= Bipolaron (physics) =

Quasiparticle

In physics, a bipolaron is a type of quasiparticle consisting of two polarons bound together.

An electron in a material may cause a distortion in the underlying lattice. The combination of electron and distortion (which may also be understood as a cloud of phonons) is known as a polaron (in part because the interaction between electron and lattice is via a polarization). When two polarons are close together, they can lower their energy by sharing the same distortions, which leads to an effective attraction between the polarons. This attraction is opposed by the Coulomb interaction between the electrons. If the attractive interaction is sufficiently large, then it leads to a bound bipolaron. A large bipolaron extends over multiple unit cells in the crystal lattice. Small bipolarons are localized within a single unit cell, and typically form a singlet state to satisfy the Pauli exclusion principle.

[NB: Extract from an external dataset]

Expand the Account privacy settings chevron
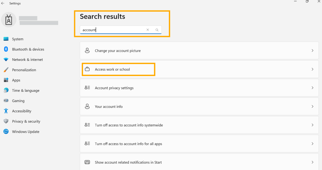The height and width of the screenshot is (170, 322). pos(312,88)
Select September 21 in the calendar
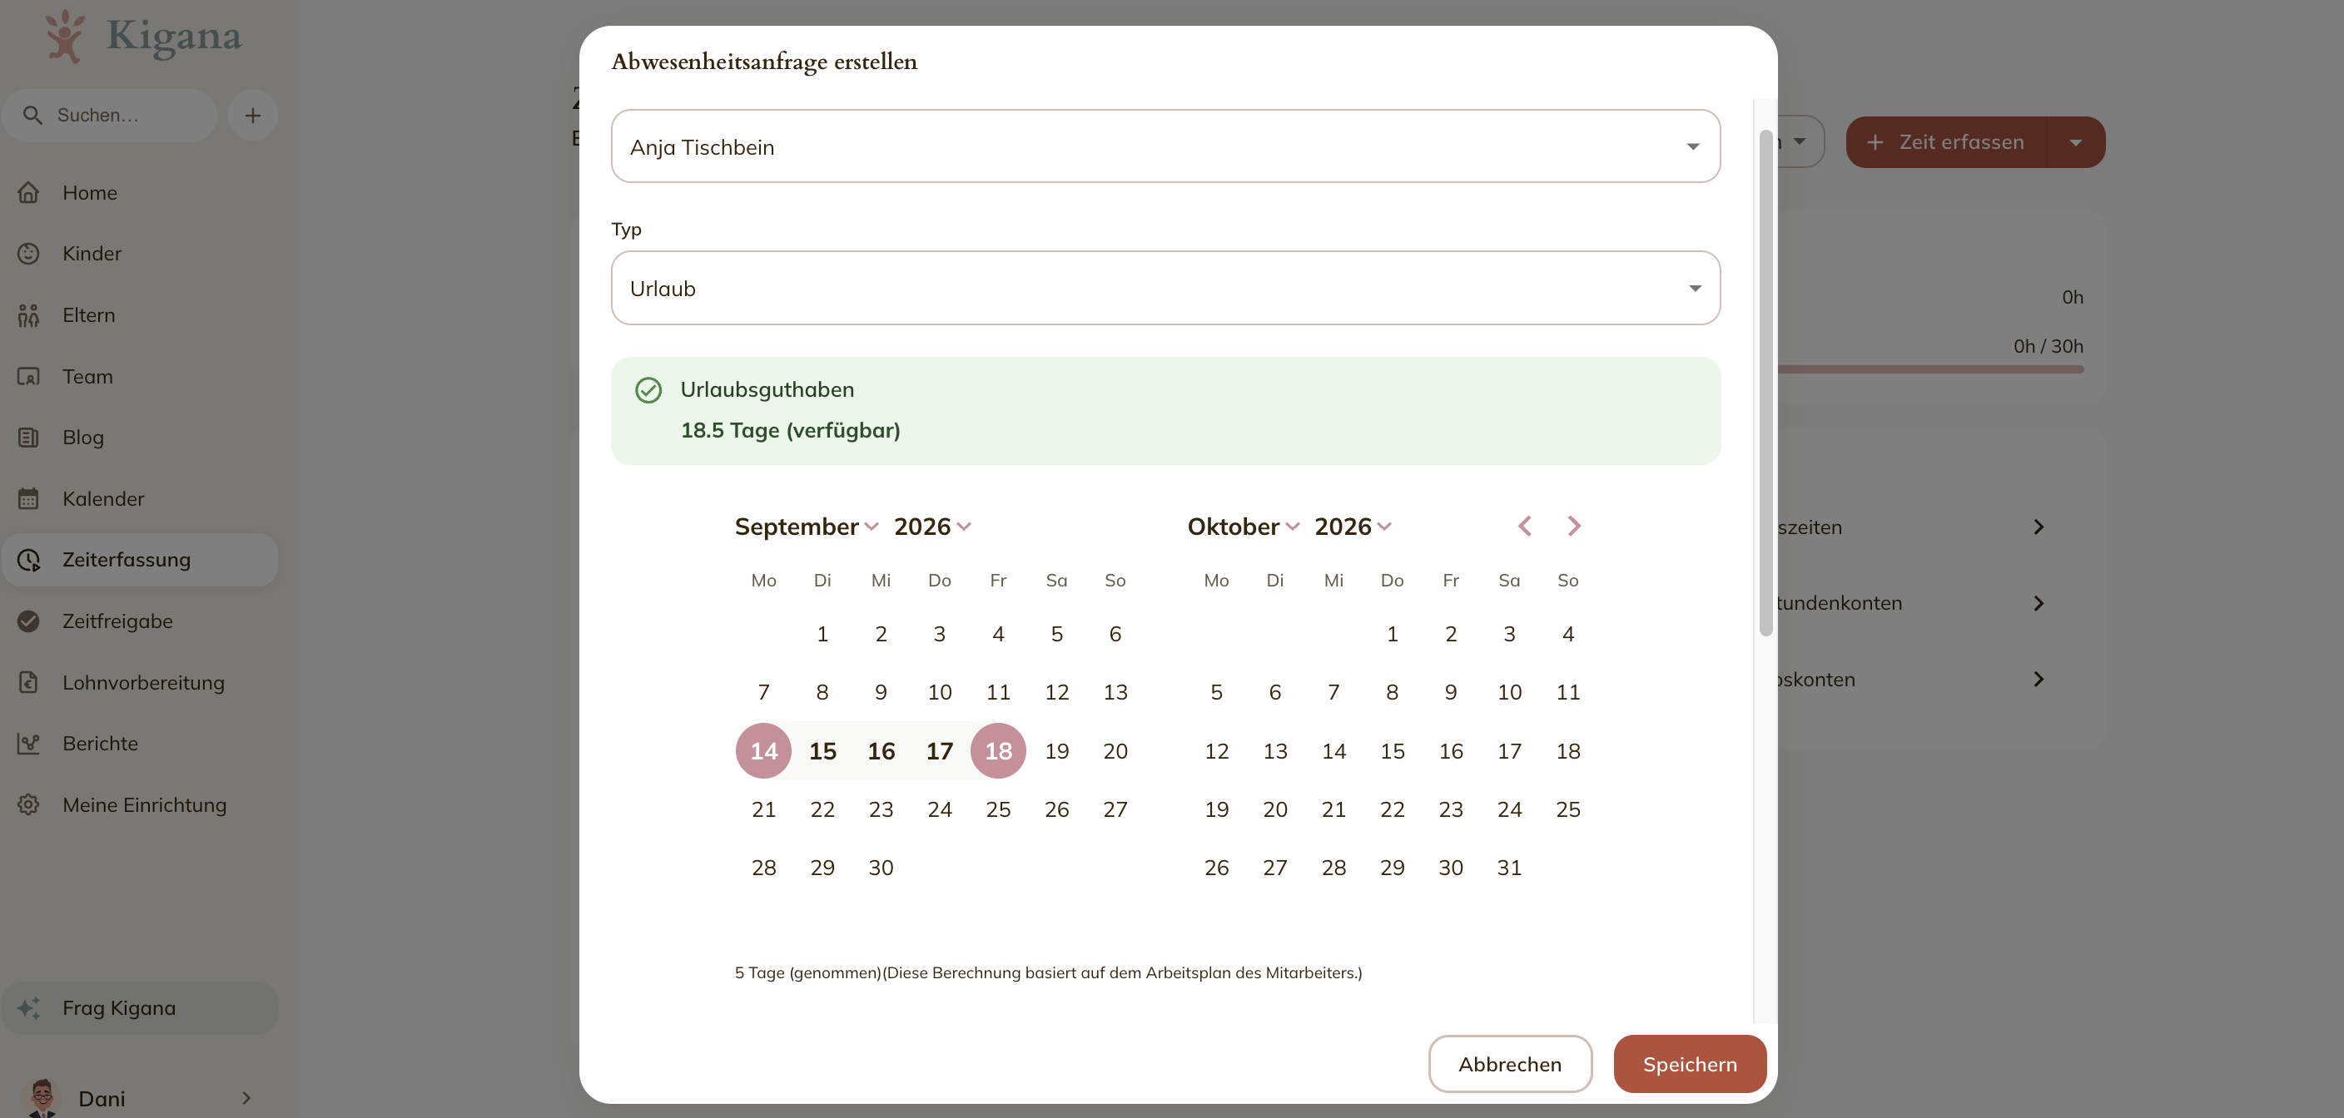The width and height of the screenshot is (2344, 1118). [763, 809]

If many bipolarons form without coming too close, they might be able to form a Bose–Einstein condensate. This has led to a suggestion that bipolarons could be a possible mechanism for high-temperature superconductivity. For example, they can lead to a very direct interpretation of the isotope effect.

Recently, bipolarons were predicted theoretically in a Bose-Einstein condensate. Two polarons interchange sound waves and they attract to each other, forming a bound-state when the strength coupling between the single polarons and the condensate is strong in comparison with the interactions of the host gas.